Excerpts from a dataset
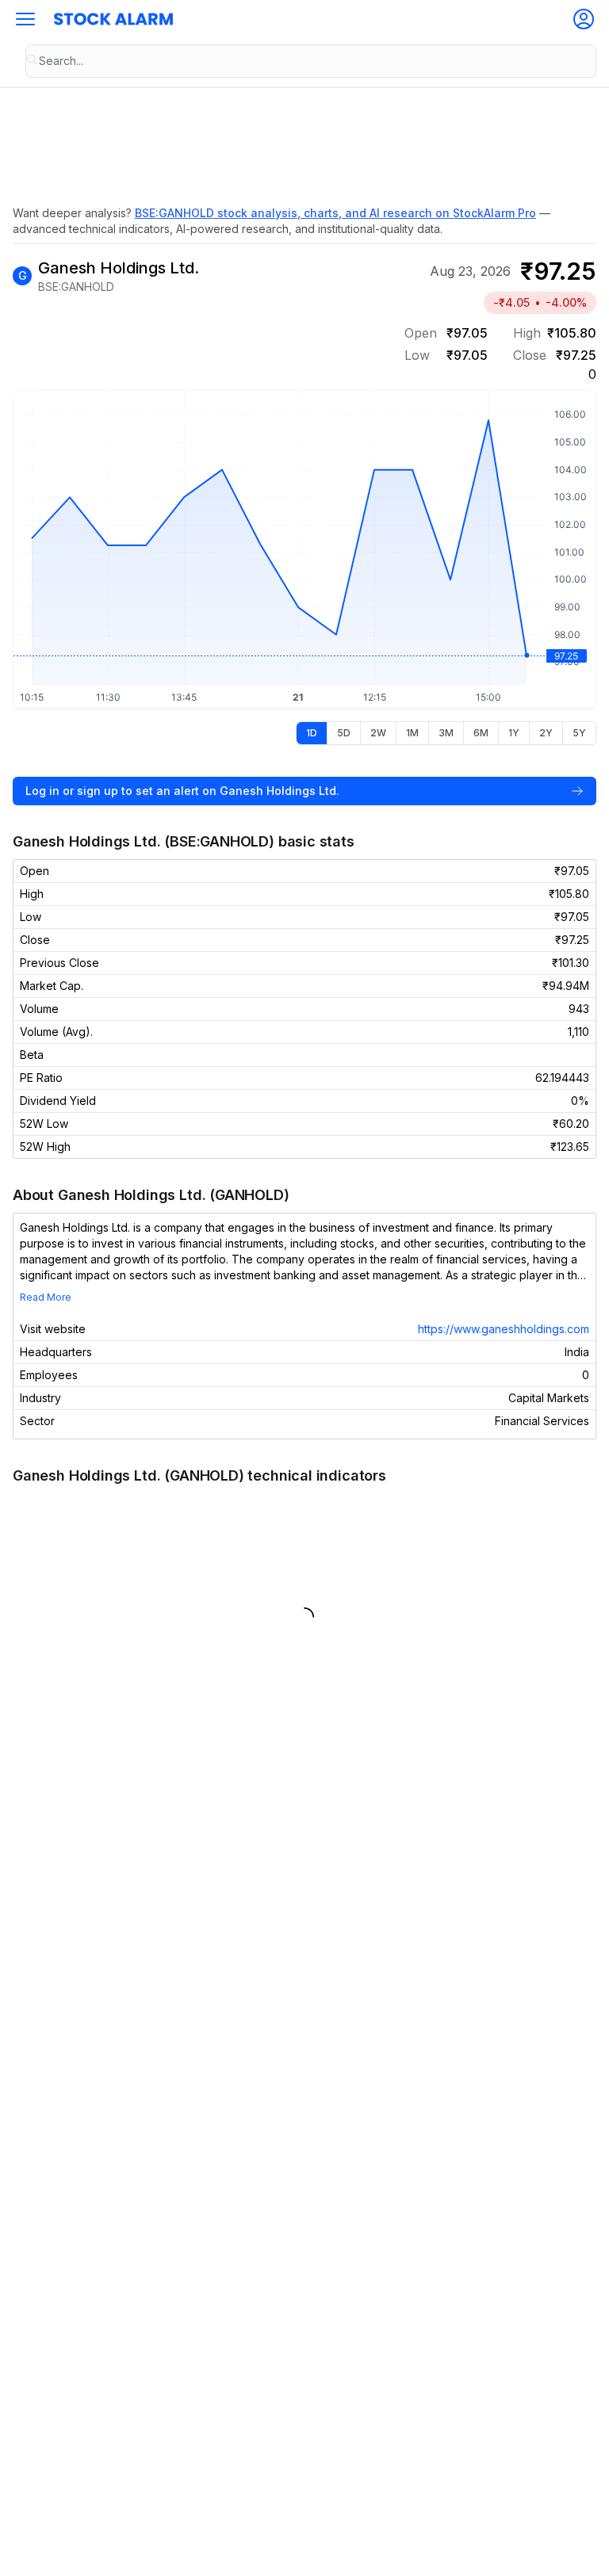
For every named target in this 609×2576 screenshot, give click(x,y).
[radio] (312, 733)
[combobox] (310, 61)
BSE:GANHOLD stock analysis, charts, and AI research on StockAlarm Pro (335, 213)
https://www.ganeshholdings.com (503, 1329)
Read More (45, 1297)
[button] (25, 19)
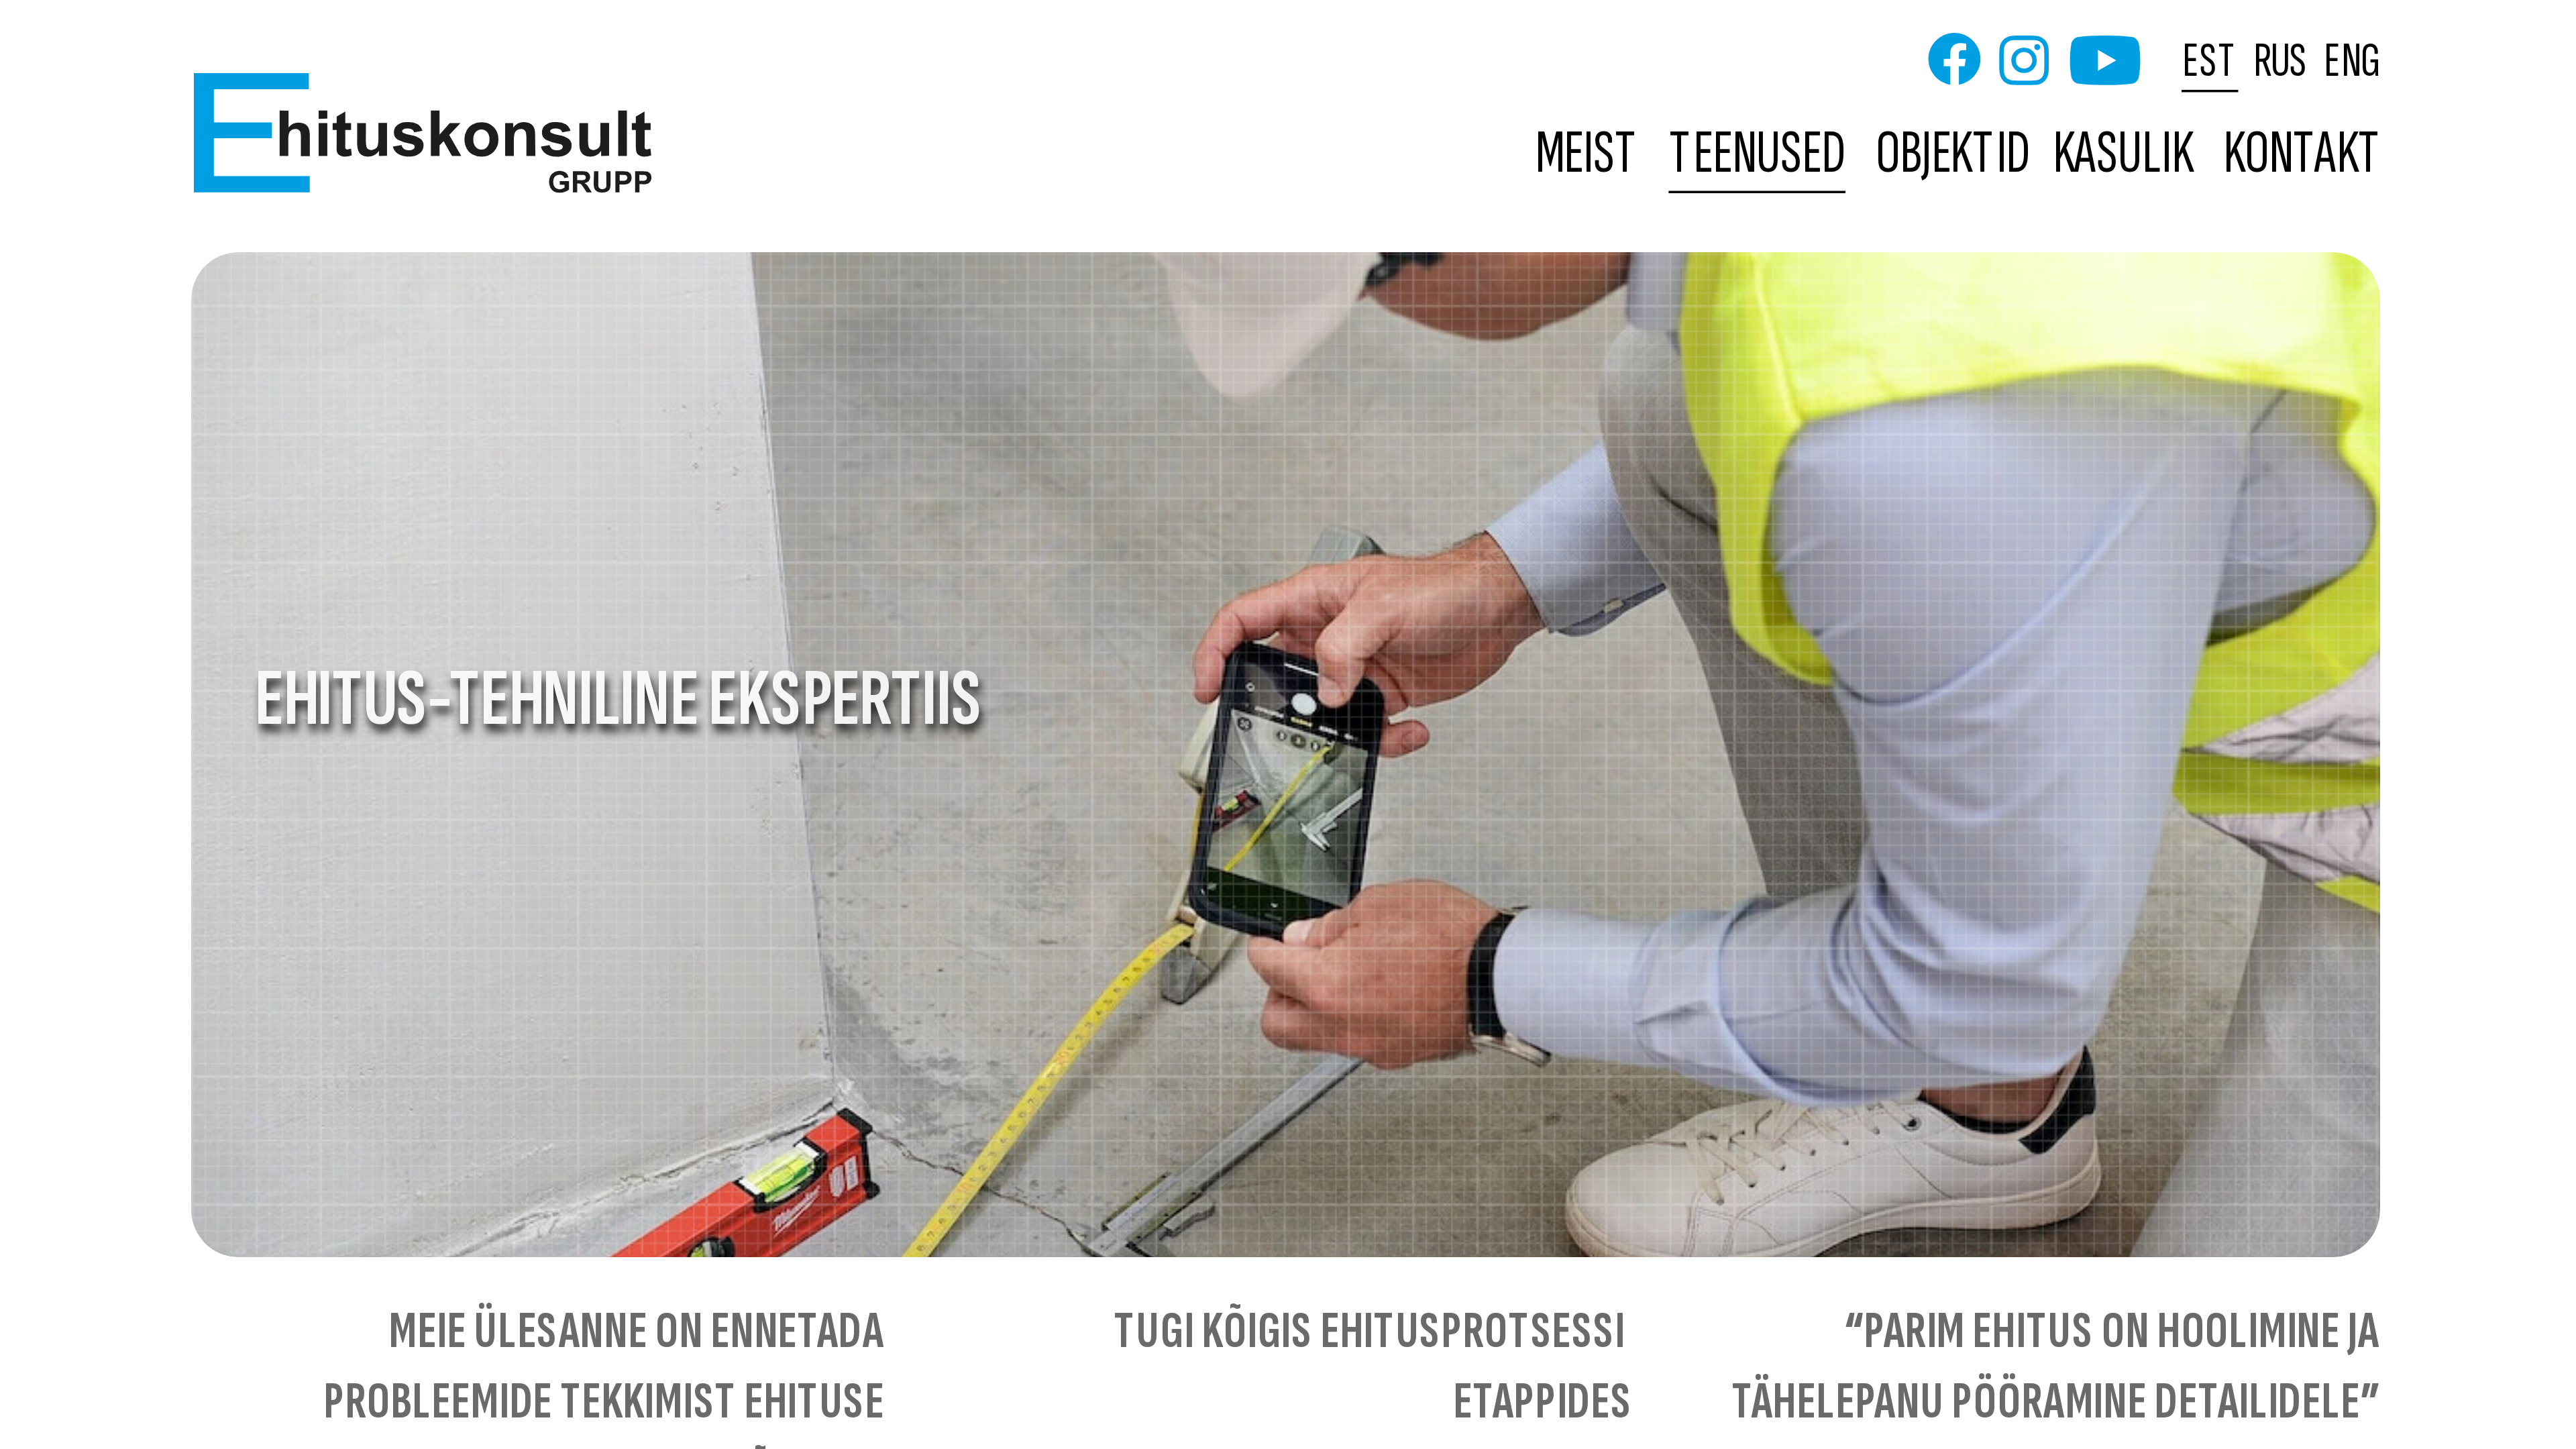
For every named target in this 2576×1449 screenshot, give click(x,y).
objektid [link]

INSTRUCTIONS TO FOLLOW
Word for word, return the lines from the one holding "For every named target in this 2576×1449" through the end of the entries above.

RESPONSE TO THE TASK
For every named target in this 2576×1449 screenshot, give click(x,y).
objektid [link]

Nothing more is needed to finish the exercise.